Meio rumba, meio mambo. Meio misto de mulambo com escambo. Meio cravo num campo de rosas, meio escravo em total liberdade. Meio favo coberto de mel. Baro é o instrumental de uma ancestralidade viva, rebuscado como palavra escrita nas folhas do papiro e renitente como pinturas rupestres na pedra da caverna. A lanterna de fogo, a grande tocha, iluminando a rocha gigante que serve de palco para os descendentes do ontem criarem o hoje.

Diretamente de Mali, na região noroeste da África, para todos os ouvidos sintonizados na freqüência do planeta música. Não há como passar despercebido. Com uma sonoridade que se espalha audição adentro em direção aos confins mais absolutos da matriz perceptiva, Habib Koité & Bamada nos levam para uma viagem rítmica pelas raízes do nosso próprio ser.

Frutas, sol, árvores, vento, água. Paz, alegria, diversão, contemplação. Paralelo sonoro de imagens decoradas com a abundância de um olhar para o orgânico. Um mundo com tempo de sobra para celebrar a vida. Uma vida com sobra de espaço para preservar o mundo. Quantas associações positivas podem ser feitas ao escutar Baro? Certamente uma pergunta sem resposta frente à infinidade de caminhos e à infinitude de sentimentos que sua música é capaz de despertar.

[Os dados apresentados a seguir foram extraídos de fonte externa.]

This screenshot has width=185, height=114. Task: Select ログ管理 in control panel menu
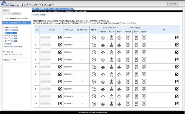click(9, 44)
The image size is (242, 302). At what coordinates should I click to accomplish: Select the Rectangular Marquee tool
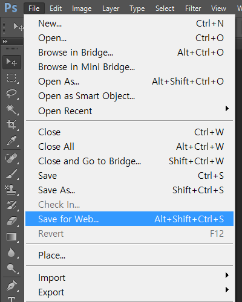coord(11,78)
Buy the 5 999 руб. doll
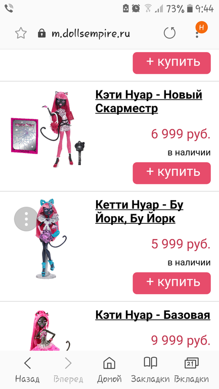The height and width of the screenshot is (389, 219). click(171, 283)
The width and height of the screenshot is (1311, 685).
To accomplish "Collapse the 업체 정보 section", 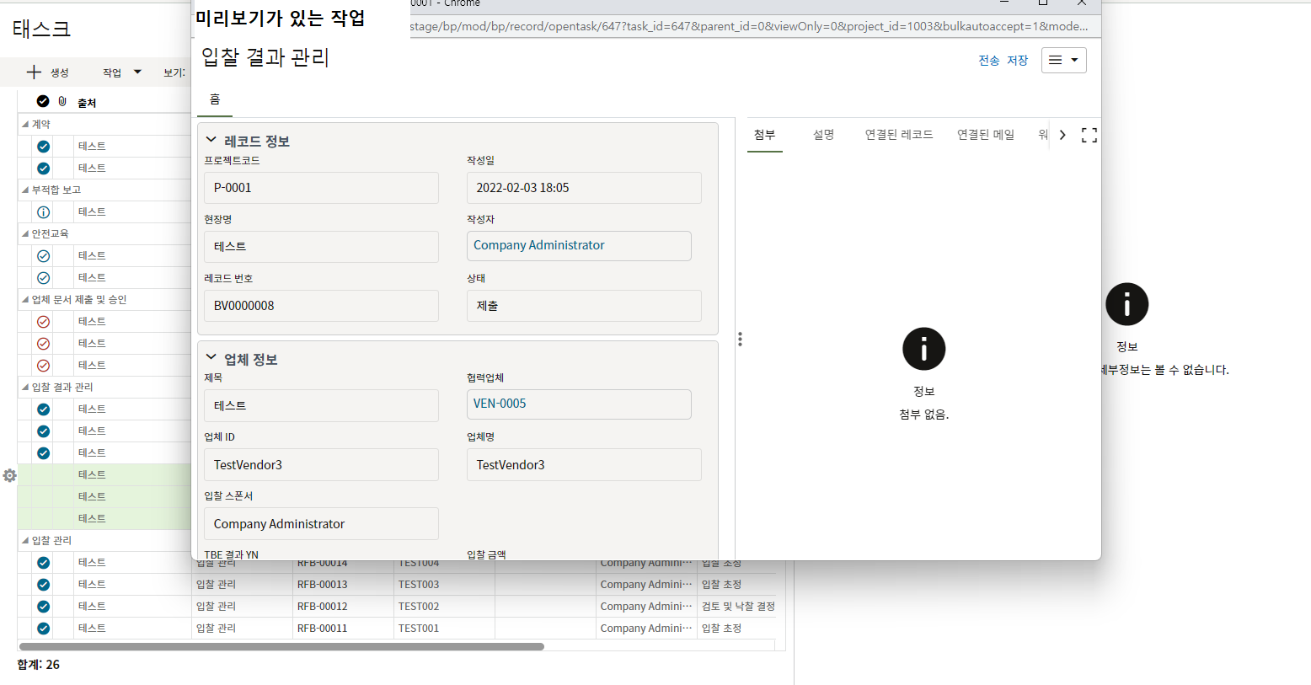I will tap(211, 359).
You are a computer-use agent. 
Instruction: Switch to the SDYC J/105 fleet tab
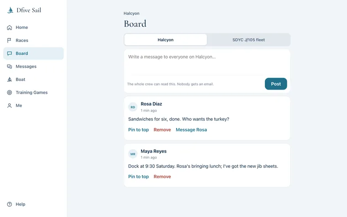click(x=248, y=40)
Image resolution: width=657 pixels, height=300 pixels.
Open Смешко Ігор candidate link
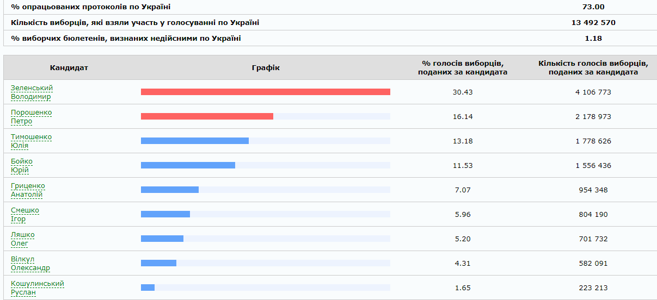point(25,215)
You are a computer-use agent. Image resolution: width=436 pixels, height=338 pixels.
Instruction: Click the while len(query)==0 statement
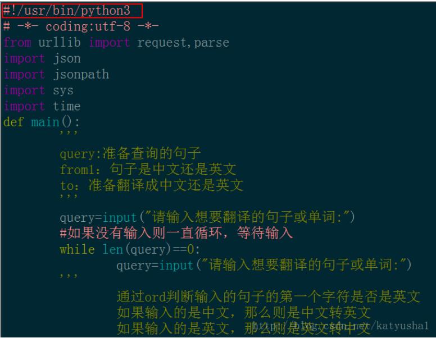click(x=130, y=249)
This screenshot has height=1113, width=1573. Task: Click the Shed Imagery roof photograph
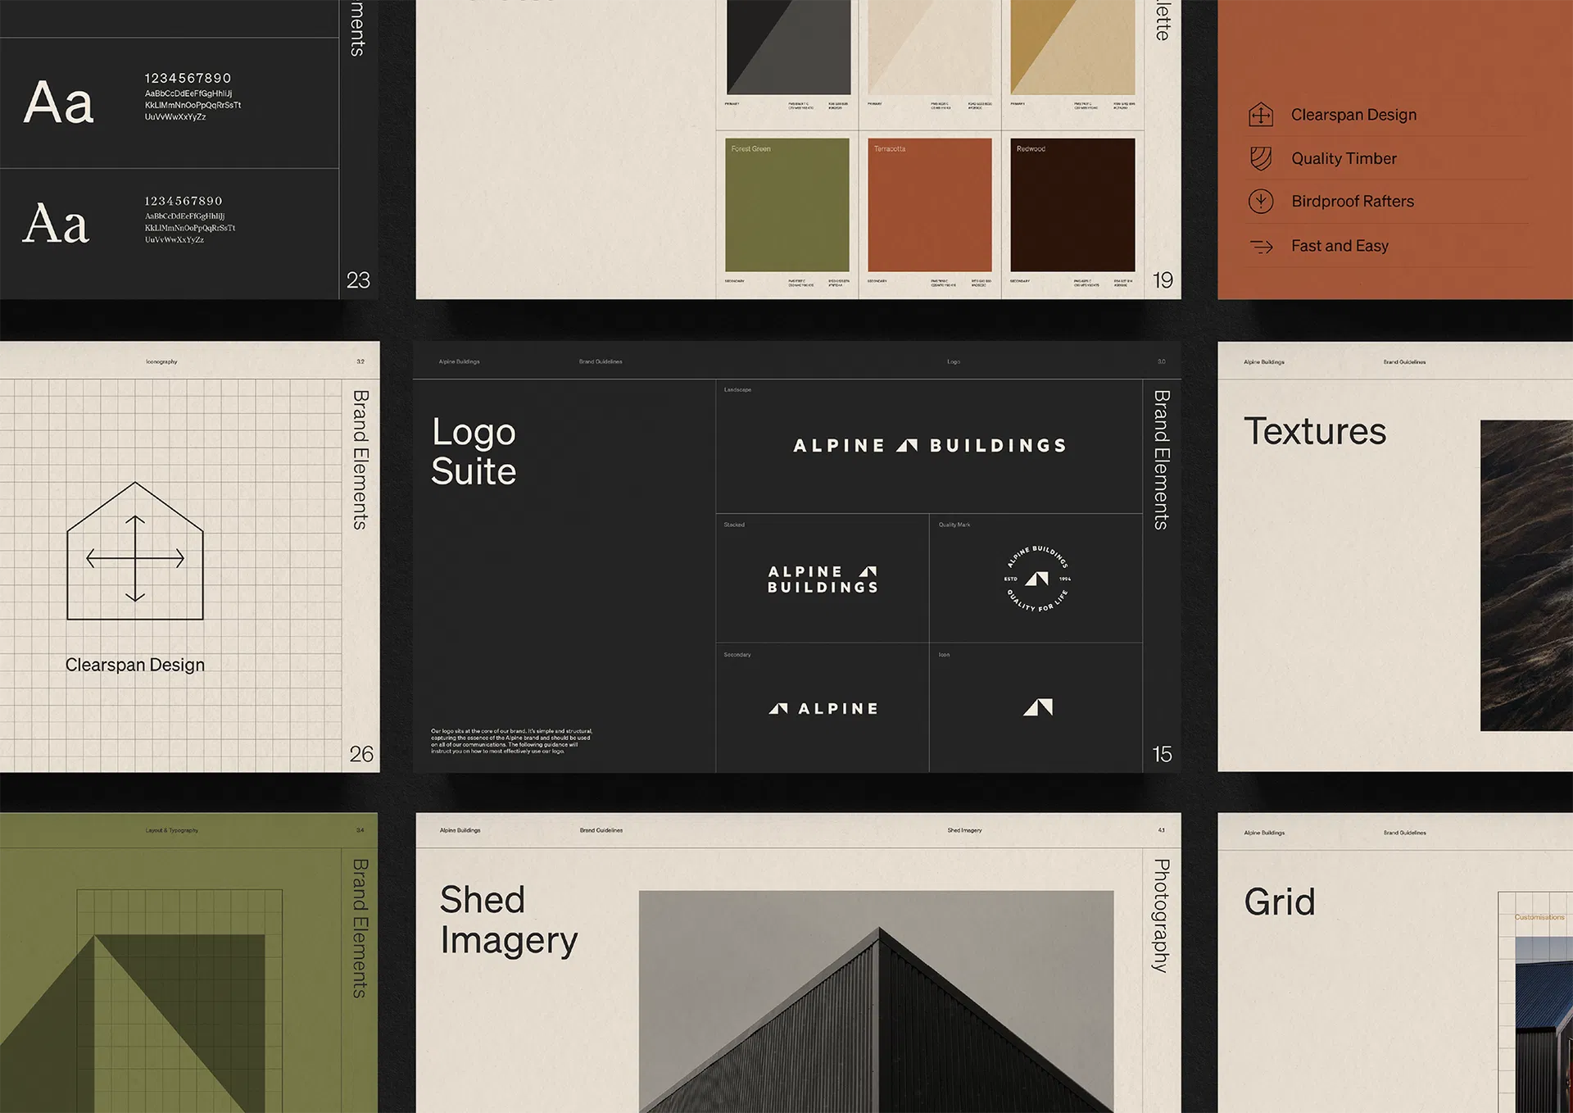(x=876, y=1002)
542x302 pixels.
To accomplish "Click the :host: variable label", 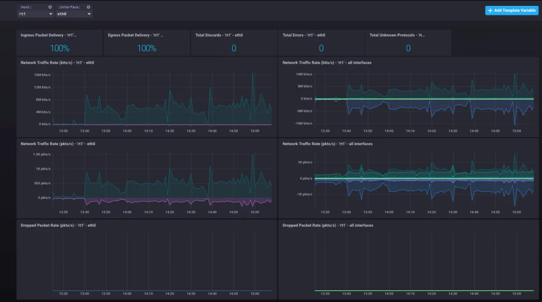I will [x=25, y=7].
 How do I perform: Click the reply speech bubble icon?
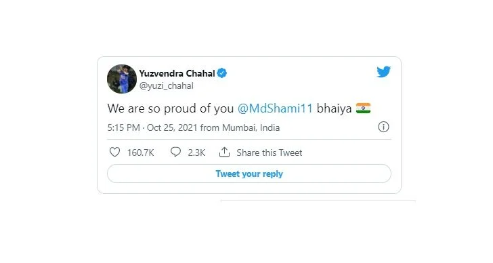click(x=175, y=152)
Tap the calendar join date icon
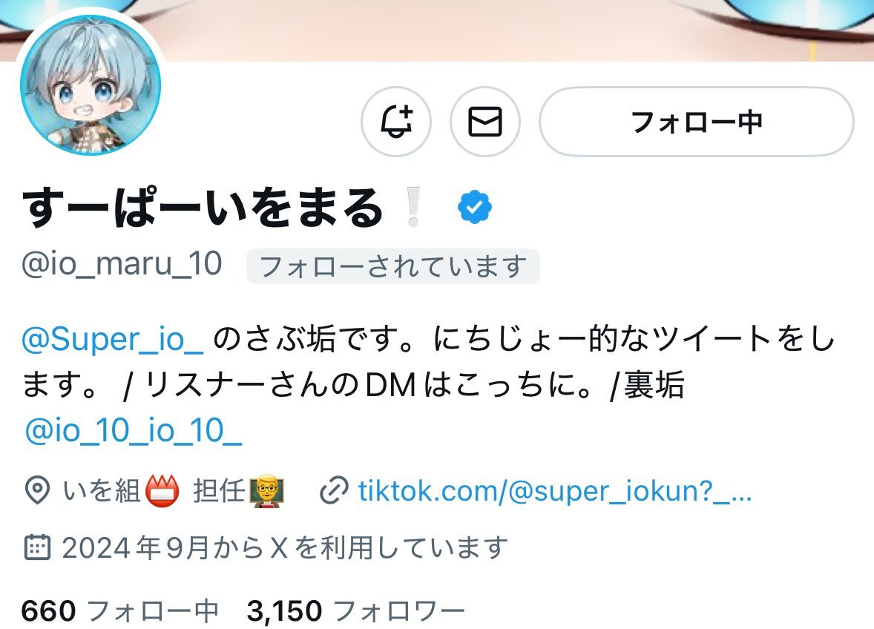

Estamos tratando de flores, pérolas e cristais. A resplandecência de Habib Koité se mostra em cada acorde, ritmo e faixa desse exótico disco, composto com singular destreza e exatidão. Não há como tirar nada de Baro. Todo seu conteúdo se encontra em total harmonia, milimetricamente concatenado para formar um retrato sonoro da perfeição.

Sábios são os que reconhecem a natureza como mãe dos sons. Esses se transformam em pais, e usam os sons para recompor a natureza, reformando as formas, redefinindo as definições. Mas tudo no campo da instrumentália musical. Em Baro, Habib Koité & Bamada deixam registrada a certeza de que o homem está cada vez mais perto do encontro com si mesmo.

De canção em canção, um salto. E num ponto alto do disco, surge Baro, faixa sete, tema da obra, estrelando e ilustrando maravilhosamente bem as intenções de um grupo que se dedica unicamente a expressar a vida. O que é belo há de ser cantado, já dizia o poeta popular. Sabendo por experiência que o único lar real é o mundo, e tudo que o rodeia é pura matéria-prima inspirativa para uma nova canção.

Escutar Baro dá sorte. Vai dizer que treze faixas super harmonizadas reverenciando as grandezas do universo não são um bom presságio? Batoumambe, Kanawa, Wari, Sin Djen Djen, Cigarette Abana, Woulaba, Baro, Sambara, Roma, Tere, Mali Sadio, Takamba e Sinema Denw.

Flautas fantásticas, violões magníficos, percussões monumentais. Habib Koité & Bamada merecem o devido reconhecimento pela produção de um disco tão repleto de qualidades. Mesmo listando todos os adjetivos que a nossa escrita tem à disposição, ainda não há condição de definir com verossimilhança os movimentos da dança que Baro faz acontecer.

Ainda assim, alguém pode se atrever a dizer que Baro é um convite ao silêncio. Aquela pausa na fala e no pensamento que permite trazer sem obstáculos para dentro o encantamento melódico provindo de fora. Tipo um lugar onde nada demora, porque tudo é parte do mesmo tempo. Sem documentos, ressentimentos ou julgamentos, Baro é simples brincadeira musical levada a sério. A trilha sonora do encontro entre o mistério e a luz.